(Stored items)
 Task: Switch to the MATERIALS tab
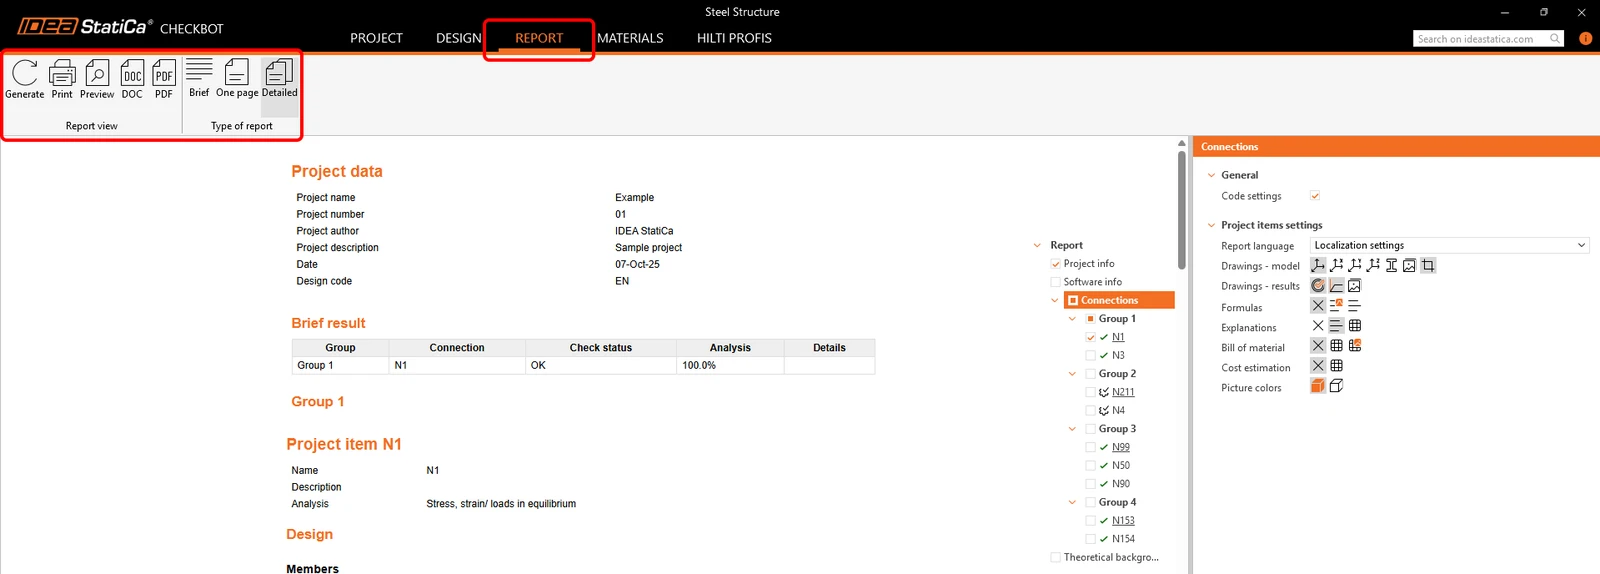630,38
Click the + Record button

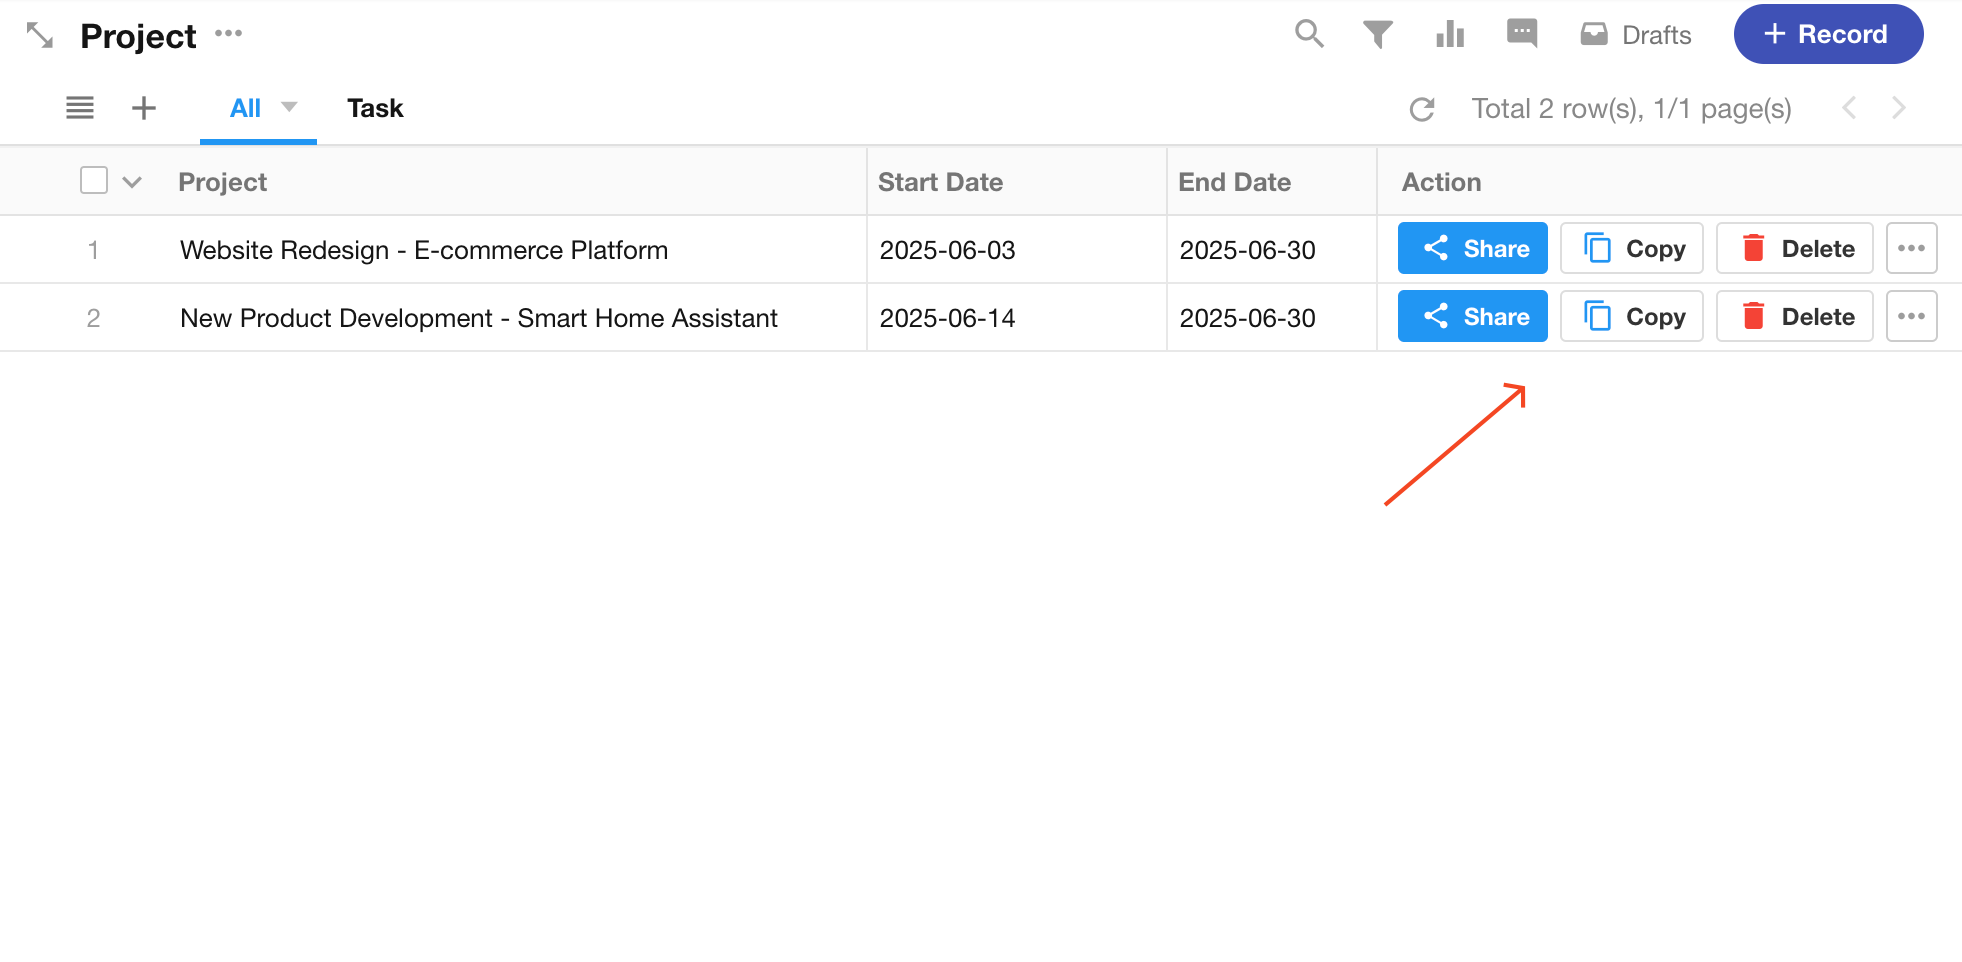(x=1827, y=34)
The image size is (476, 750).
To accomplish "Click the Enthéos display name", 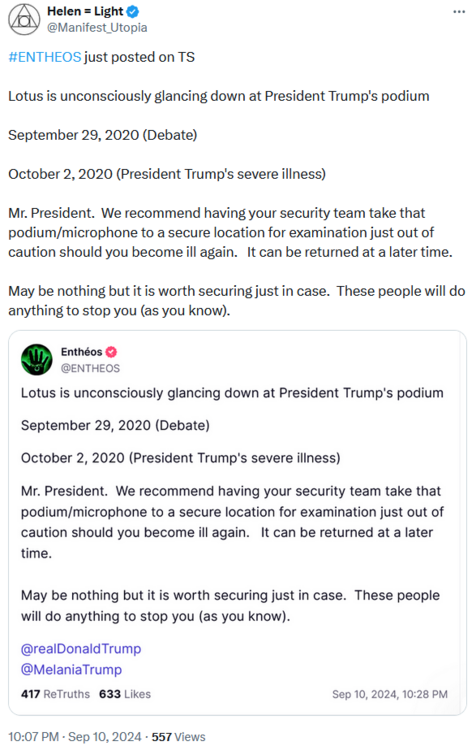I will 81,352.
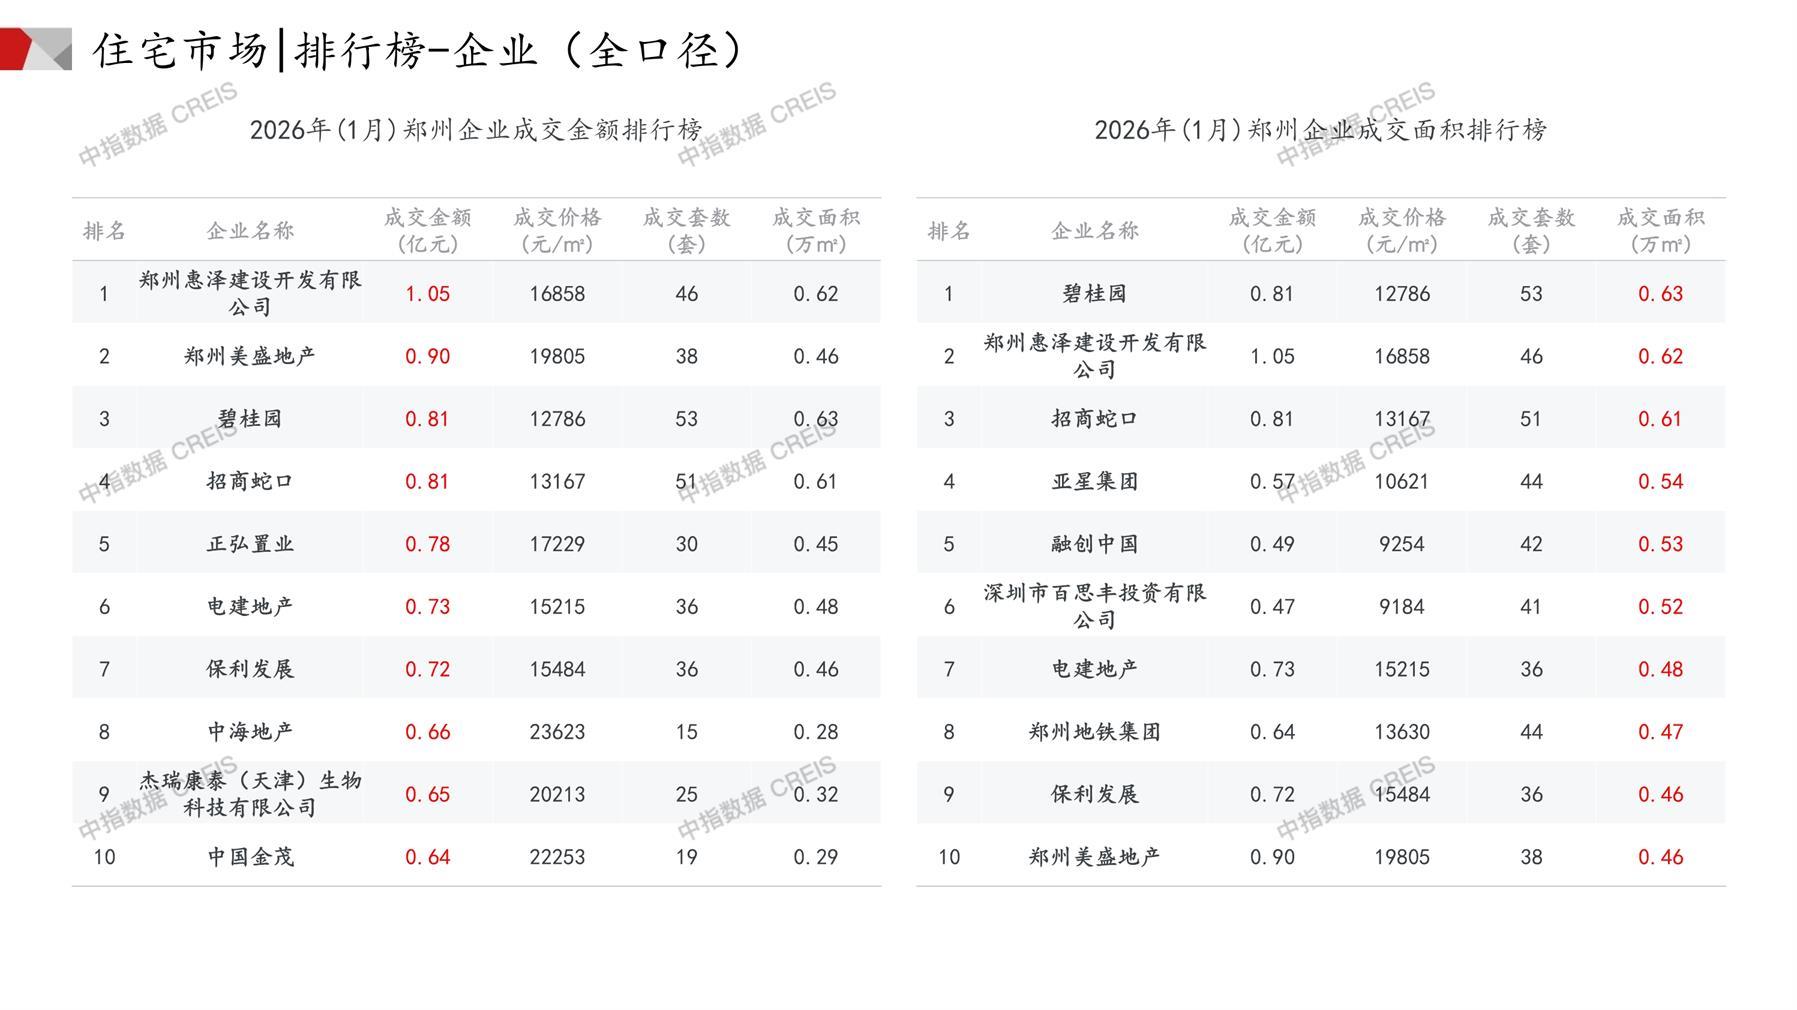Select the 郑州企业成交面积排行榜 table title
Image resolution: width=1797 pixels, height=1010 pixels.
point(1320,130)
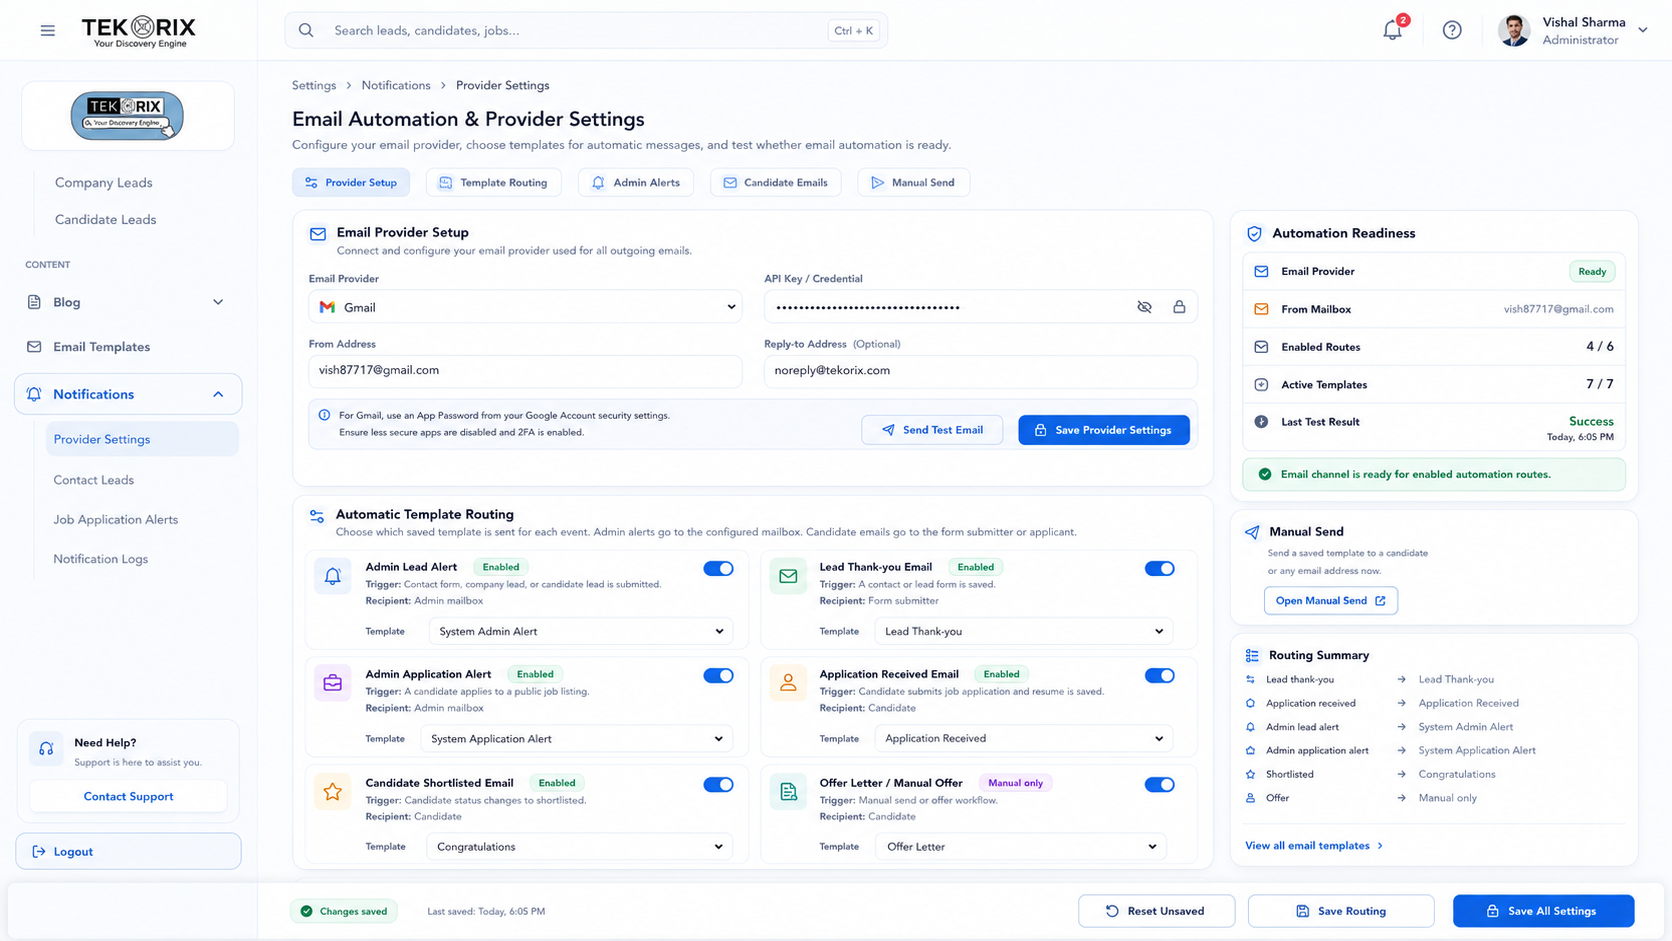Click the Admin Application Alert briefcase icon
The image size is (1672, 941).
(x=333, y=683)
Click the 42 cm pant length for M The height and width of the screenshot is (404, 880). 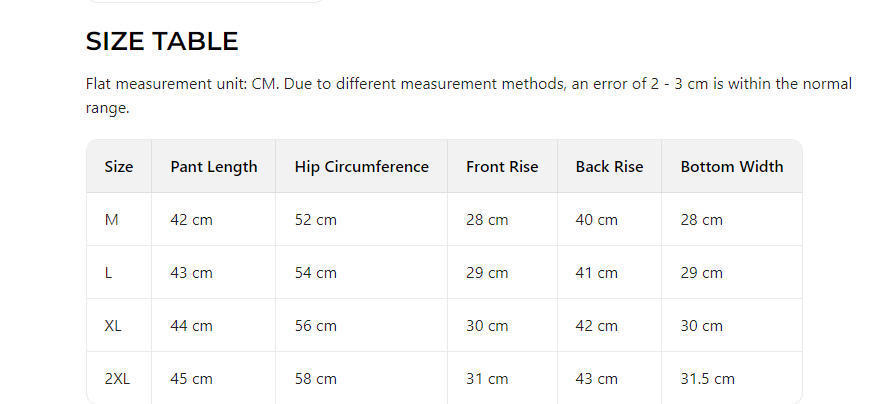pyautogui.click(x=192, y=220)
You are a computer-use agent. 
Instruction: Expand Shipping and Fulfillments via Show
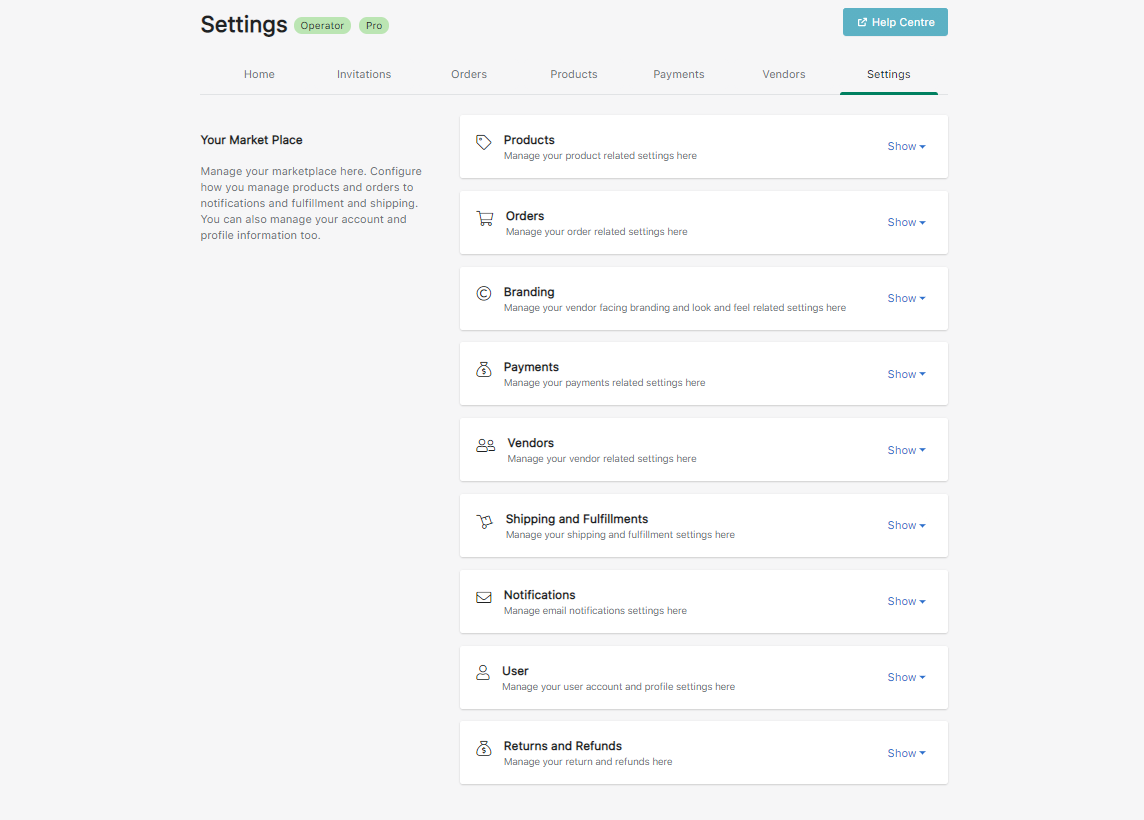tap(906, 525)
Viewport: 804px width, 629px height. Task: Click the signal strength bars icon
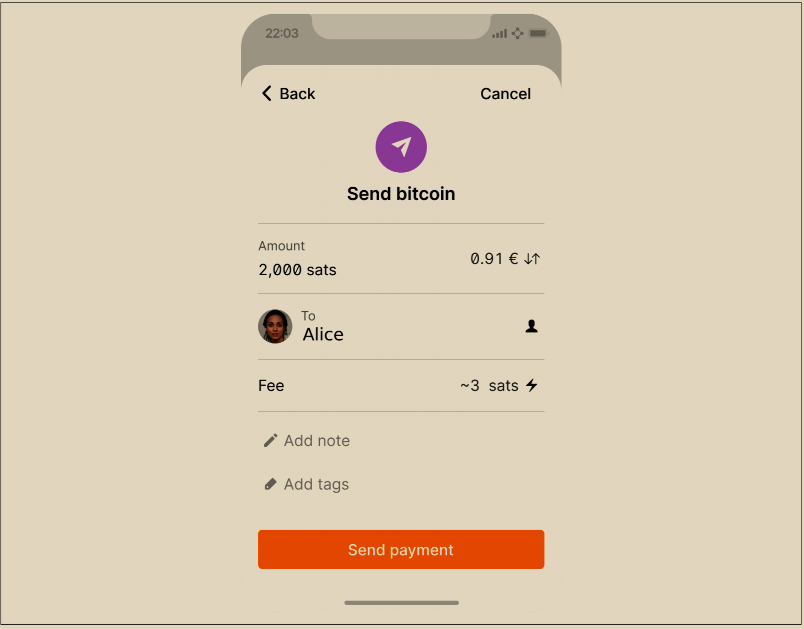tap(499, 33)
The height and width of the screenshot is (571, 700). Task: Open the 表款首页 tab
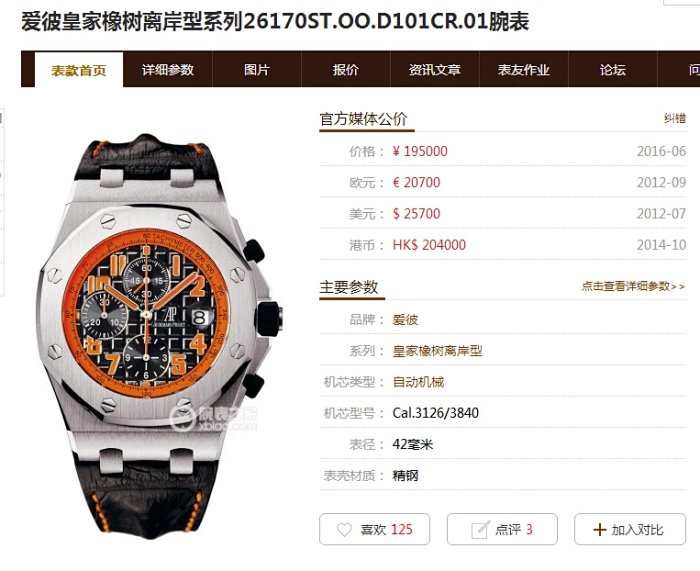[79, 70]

▸ **THE TASK**
Would you repeat exactly, and only, the lines from the start of the records above through the line containing "The image size is (476, 750).", with the pictures omitted?

▸ **RESPONSE FOR THIS EXERCISE**
 Task: Switch to the MATERIALS tab
630,38
Click the + Record button

(x=1827, y=34)
The image size is (476, 750).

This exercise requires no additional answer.